Task statement ▸
Could you restate the data below word for word, without its pictures?

Material provided ▸
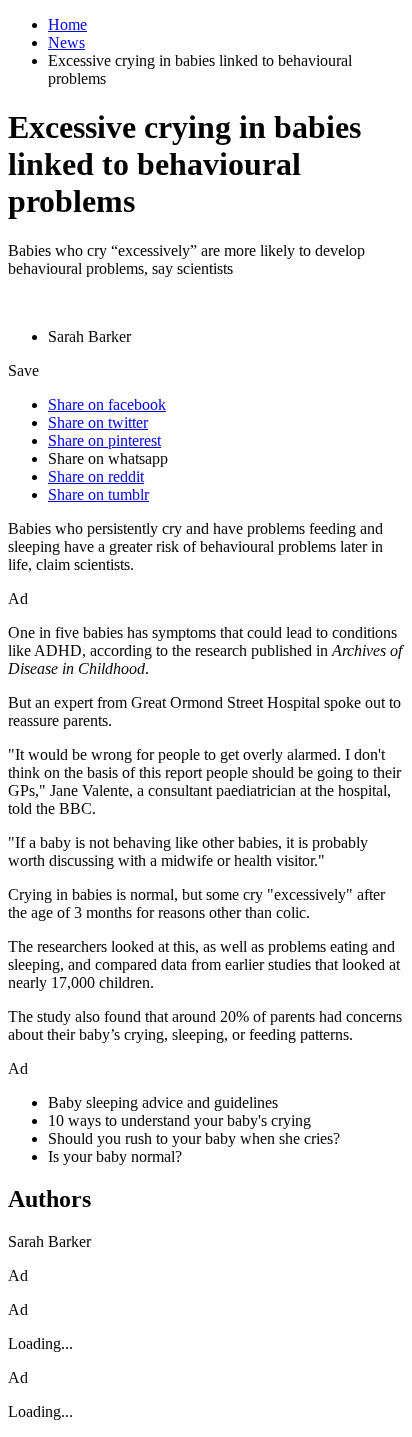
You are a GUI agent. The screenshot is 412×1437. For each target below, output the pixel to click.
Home (67, 24)
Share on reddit (96, 476)
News (66, 42)
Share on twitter (98, 422)
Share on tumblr (98, 494)
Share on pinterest (104, 440)
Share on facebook (107, 404)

Answer for the task ▸
You are a GUI agent. The screenshot is 412×1437. For each target below, output the pixel to click.
Home (67, 24)
Share on reddit (96, 476)
News (66, 42)
Share on twitter (98, 422)
Share on tumblr (98, 494)
Share on pinterest (104, 440)
Share on facebook (107, 404)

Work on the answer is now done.